工程（ｃ）において、細胞が、測定された細胞のパラメータを予め決められた閾値と比較することによって；測定されたパラメータの線形もしくは非線形マッピングによって；最近値に基づいた分類指標を用いて；人工ニューラルネットワークを使用して；サポートベクターマシンを使用して；パターン認識を使用して；または遺伝的アルゴリズムを使用して、目的のものであると同定される、請求項１〜５のいずれかに記載の方法。
工程（ｃ）において、細胞が、他のサンプルから得られたデータ；または前記サンプルに関し、かつ、工程（ｂ）において使用されたものと異なる画像化モダリティを使用して取得した画像もしくはデータを参照することによって目的のものであると同定される、請求項１〜６のいずれかに記載の方法。
前記感光性化合物が、以下：ＣＡＬＩ試薬；アンケージング剤；光増感剤のうちの１つである、請求項１〜７のいずれかに記載の方法。
前記感光性化合物を前記複数の細胞の各々に導入する工程を含む、請求項１〜８のいずれかに記載の方法。
前記感光性化合物が、前記複数の細胞の各々において遺伝的にコードされている、請求項１〜８のいずれかに記載の方法。
前記選択された細胞の少なくとも一部が、工程（ｅ）においてアポトーシスの活性化または有毒物質の放出によって死滅する、請求項１〜１０のいずれかに記載の方法。

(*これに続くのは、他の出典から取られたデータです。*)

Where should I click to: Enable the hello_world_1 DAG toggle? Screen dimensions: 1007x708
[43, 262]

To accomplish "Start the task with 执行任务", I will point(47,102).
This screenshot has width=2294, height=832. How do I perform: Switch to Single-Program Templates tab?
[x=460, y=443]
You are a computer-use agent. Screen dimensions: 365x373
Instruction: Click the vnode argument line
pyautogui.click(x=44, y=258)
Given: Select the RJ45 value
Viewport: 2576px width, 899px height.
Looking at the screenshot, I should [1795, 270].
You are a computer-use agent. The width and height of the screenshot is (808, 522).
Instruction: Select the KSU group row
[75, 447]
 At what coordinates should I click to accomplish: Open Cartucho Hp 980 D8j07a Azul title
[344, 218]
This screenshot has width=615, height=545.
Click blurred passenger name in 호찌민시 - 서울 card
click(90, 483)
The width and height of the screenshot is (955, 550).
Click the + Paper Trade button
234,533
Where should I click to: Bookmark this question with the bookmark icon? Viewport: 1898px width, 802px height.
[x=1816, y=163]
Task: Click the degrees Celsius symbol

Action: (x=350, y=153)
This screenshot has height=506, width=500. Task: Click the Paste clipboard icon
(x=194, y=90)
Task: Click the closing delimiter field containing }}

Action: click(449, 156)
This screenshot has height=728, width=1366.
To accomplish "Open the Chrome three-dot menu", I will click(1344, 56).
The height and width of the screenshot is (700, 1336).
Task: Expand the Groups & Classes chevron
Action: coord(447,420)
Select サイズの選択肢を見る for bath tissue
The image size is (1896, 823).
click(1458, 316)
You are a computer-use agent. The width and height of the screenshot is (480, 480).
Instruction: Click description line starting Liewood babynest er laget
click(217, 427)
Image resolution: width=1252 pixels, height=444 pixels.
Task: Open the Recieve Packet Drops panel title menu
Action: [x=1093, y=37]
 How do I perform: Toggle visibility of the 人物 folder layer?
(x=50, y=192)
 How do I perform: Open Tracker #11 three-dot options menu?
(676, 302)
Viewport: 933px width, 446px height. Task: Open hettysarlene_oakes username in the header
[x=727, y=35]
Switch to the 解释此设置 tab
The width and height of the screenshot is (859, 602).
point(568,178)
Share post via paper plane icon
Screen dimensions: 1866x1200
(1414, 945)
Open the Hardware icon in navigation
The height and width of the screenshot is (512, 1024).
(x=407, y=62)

前記サンプルが、前記サンプルの解析を助ける光照射に応答することができるマーカー化合物を含んでいる細胞を含む、請求項１〜１１のいずれかに記載の方法。
前記サンプルが：２Ｄまたは３Ｄでの細胞の集合体；組織サンプル；血液などの生物学的流体；生検サンプル；器官；胚；動物もしくは植物の一部；または動物全体もしくは植物全体のうちの１つを含む、請求項１〜１２のいずれかに記載の方法。
工程（ｂ）の前に、前記サンプルを刺激する工程を含む、請求項１〜１３のいずれかに記載の方法。
以下の画像化技術：１つ以上の励起周波帯における蛍光；ルミネセンス；広視野；共焦点；位相差；ＤＩＣ；構成照射；蛍光寿命；偏光；または多光子プロセスのうちの１つを使用して、画像を工程（ｂ）において取得する、請求項１〜１４のいずれかに記載の方法。
一連の画像を工程（ｂ）において取得し、同定工程（ｃ）をその一連の画像を参照して行う、請求項１〜１５のいずれかに記載の方法。
前記取得した一連の画像が：明視野像；蛍光像；特定の焦平面における共焦点像；ある範囲における蛍光寿命画像；赤外から紫外までの特定の周波帯における画像；時間系列；画像スタック；またはそれらの任意の組み合わせを含む、請求項１６に記載の方法。
前記さらなる解析は：検査；回収；選別；培養；または試薬の投薬による前記サンプルの処理のうちの１つを含む、請求項１〜１７のいずれかに記載の方法。